Today PAT can't be used without MTRR being available, unless MTRR is at least configured via CONFIG_MTRR and the system is running as Xen PV guest. In this case PAT is automatically available via the hypervisor, but the PAT MSR can't be modified by the kernel and MTRR is disabled.
The same applies to a kernel built with no MTRR support: it won't allow to use the PAT MSR, even if there is no technical reason for that, other than setting up PAT on all cpus the same way (which is a requirement of the processor's cache management) is relying on some MTRR specific code.
Fix all of that by:
- moving the function needed by PAT from MTRR specific code one level up - reworking the init sequences of MTRR and PAT to be more similar to each other without calling PAT from MTRR code - removing the dependency of PAT on MTRR
While working on that I discovered two minor bugs in MTRR code, which are fixed, too.
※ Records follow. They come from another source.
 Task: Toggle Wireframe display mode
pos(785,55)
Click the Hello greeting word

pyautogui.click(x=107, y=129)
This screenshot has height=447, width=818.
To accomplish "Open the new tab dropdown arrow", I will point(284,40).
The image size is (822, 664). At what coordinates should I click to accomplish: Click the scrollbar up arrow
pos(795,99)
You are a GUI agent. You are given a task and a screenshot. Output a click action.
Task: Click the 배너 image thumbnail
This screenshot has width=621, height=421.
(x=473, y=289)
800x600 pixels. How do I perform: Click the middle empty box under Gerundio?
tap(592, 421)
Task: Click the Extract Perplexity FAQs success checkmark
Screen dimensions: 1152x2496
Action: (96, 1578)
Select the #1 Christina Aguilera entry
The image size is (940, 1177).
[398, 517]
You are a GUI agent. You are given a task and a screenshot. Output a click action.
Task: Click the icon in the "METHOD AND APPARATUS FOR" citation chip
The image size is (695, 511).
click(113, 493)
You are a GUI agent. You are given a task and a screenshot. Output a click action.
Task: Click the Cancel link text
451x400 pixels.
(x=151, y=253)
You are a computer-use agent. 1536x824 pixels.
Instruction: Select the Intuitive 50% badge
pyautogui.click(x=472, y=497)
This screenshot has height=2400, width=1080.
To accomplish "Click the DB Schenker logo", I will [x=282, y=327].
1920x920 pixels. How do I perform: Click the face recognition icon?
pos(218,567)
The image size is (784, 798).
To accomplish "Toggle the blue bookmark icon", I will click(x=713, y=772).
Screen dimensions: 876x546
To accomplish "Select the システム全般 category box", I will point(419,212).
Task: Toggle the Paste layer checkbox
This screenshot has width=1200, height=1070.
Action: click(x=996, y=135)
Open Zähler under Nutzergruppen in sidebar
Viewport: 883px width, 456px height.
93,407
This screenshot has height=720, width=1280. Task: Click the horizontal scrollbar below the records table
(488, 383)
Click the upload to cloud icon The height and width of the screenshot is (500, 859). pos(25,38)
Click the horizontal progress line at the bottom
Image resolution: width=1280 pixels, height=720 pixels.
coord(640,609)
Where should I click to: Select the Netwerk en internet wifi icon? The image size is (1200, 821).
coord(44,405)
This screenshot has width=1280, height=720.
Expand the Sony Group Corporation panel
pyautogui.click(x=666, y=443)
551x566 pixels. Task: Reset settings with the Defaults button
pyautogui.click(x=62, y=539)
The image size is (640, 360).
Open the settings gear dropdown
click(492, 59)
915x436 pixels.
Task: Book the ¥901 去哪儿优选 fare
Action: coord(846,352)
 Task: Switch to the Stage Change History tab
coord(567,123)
Changes in V2: - complete rework of the patches based on comments by Boris Petkov - added several patches to the series
Juergen Gross (10): x86/mtrr: fix MTRR fixup on APs x86/mtrr: remove unused cyrix_set_all() function x86/mtrr: replace use_intel() with a local flag x86: move some code out of arch/x86/kernel/cpu/mtrr x86/mtrr: split generic_set_all() x86/mtrr: remove set_all callback from struct mtrr_ops x86/mtrr: simplify mtrr_bp_init() x86/mtrr: let cache_aps_delayed_init replace mtrr_aps_delayed_init x86/mtrr: add a stop_machine() handler calling only cache_cpu_init() x86: decouple pat and mtrr handling
arch/x86/include/asm/cacheinfo.h | 14 +++ arch/x86/include/asm/memtype.h | 5 +- arch/x86/include/asm/mtrr.h | 12 +-- arch/x86/kernel/cpu/cacheinfo.c | 159 +++++++++++++++++++++++++++++ arch/x86/kernel/cpu/common.c | 3 +- arch/x86/kernel/cpu/mtrr/cyrix.c | 34 ------ arch/x86/kernel/cpu/mtrr/generic.c | 120 ++++------------------ arch/x86/kernel/cpu/mtrr/mtrr.c | 158 +++++----------------------- arch/x86/kernel/cpu/mtrr/mtrr.h | 5 - arch/x86/kernel/setup.c | 14 +-- arch/x86/kernel/smpboot.c | 9 +- arch/x86/mm/pat/memtype.c | 127 +++++++---------------- arch/x86/power/cpu.c | 3 +- 13 files changed, 274 insertions(+), 389 deletions(-)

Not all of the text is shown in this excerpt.